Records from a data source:

***

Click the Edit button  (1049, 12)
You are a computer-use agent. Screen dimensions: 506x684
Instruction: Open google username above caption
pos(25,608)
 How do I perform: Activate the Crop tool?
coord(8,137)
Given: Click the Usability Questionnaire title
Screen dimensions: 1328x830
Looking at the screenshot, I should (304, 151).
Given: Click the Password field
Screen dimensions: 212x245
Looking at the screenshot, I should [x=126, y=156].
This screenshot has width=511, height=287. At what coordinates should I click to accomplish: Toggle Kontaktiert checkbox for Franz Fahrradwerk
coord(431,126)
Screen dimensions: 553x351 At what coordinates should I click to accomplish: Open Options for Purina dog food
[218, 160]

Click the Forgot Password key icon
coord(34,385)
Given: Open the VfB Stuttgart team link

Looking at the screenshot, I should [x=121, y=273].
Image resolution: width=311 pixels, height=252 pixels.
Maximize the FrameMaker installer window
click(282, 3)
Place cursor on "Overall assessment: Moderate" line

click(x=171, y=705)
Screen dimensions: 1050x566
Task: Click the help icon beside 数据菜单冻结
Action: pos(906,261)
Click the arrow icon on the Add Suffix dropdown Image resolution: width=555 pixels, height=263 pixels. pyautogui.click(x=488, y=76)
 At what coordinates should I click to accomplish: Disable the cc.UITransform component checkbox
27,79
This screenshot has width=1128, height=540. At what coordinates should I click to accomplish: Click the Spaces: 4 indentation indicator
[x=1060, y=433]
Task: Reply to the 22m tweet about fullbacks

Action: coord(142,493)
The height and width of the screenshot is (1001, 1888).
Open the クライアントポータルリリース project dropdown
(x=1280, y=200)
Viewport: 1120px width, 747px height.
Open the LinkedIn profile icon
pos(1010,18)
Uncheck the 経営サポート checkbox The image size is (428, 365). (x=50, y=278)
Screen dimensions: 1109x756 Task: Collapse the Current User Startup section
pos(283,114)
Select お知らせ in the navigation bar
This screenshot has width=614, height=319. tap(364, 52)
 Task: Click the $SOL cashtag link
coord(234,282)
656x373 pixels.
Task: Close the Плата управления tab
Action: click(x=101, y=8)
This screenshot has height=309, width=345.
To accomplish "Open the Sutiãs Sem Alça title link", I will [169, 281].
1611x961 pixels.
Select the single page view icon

***

Task: Each record must be printed again, word for word, with nothing dropped.

Response for this exercise:
Click the Edit button  (1049, 12)
You are a computer-use agent. Screen dimensions: 506x684
Instruction: Open google username above caption
pos(25,608)
 How do I perform: Activate the Crop tool?
coord(8,137)
Given: Click the Usability Questionnaire title
Screen dimensions: 1328x830
Looking at the screenshot, I should (304, 151).
Given: Click the Password field
Screen dimensions: 212x245
Looking at the screenshot, I should [x=126, y=156].
This screenshot has width=511, height=287. At what coordinates should I click to accomplish: Toggle Kontaktiert checkbox for Franz Fahrradwerk
coord(431,126)
Screen dimensions: 553x351 At what coordinates should I click to accomplish: Open Options for Purina dog food
[218, 160]

Click the Forgot Password key icon
coord(34,385)
Given: Open the VfB Stuttgart team link

Looking at the screenshot, I should [x=121, y=273].
Image resolution: width=311 pixels, height=252 pixels.
Maximize the FrameMaker installer window
click(282, 3)
Place cursor on "Overall assessment: Moderate" line

click(x=171, y=705)
Screen dimensions: 1050x566
Task: Click the help icon beside 数据菜单冻结
Action: pos(906,261)
Click the arrow icon on the Add Suffix dropdown Image resolution: width=555 pixels, height=263 pixels. pyautogui.click(x=488, y=76)
 At what coordinates should I click to accomplish: Disable the cc.UITransform component checkbox
27,79
This screenshot has width=1128, height=540. At what coordinates should I click to accomplish: Click the Spaces: 4 indentation indicator
[x=1060, y=433]
Task: Reply to the 22m tweet about fullbacks

Action: coord(142,493)
The height and width of the screenshot is (1001, 1888).
Open the クライアントポータルリリース project dropdown
(x=1280, y=200)
Viewport: 1120px width, 747px height.
Open the LinkedIn profile icon
pos(1010,18)
Uncheck the 経営サポート checkbox The image size is (428, 365). (x=50, y=278)
Screen dimensions: 1109x756 Task: Collapse the Current User Startup section
pos(283,114)
Select お知らせ in the navigation bar
This screenshot has width=614, height=319. tap(364, 52)
 Task: Click the $SOL cashtag link
coord(234,282)
656x373 pixels.
Task: Close the Плата управления tab
Action: click(x=101, y=8)
This screenshot has height=309, width=345.
To accomplish "Open the Sutiãs Sem Alça title link", I will [169, 281].
1611x961 pixels.
Select the single page view icon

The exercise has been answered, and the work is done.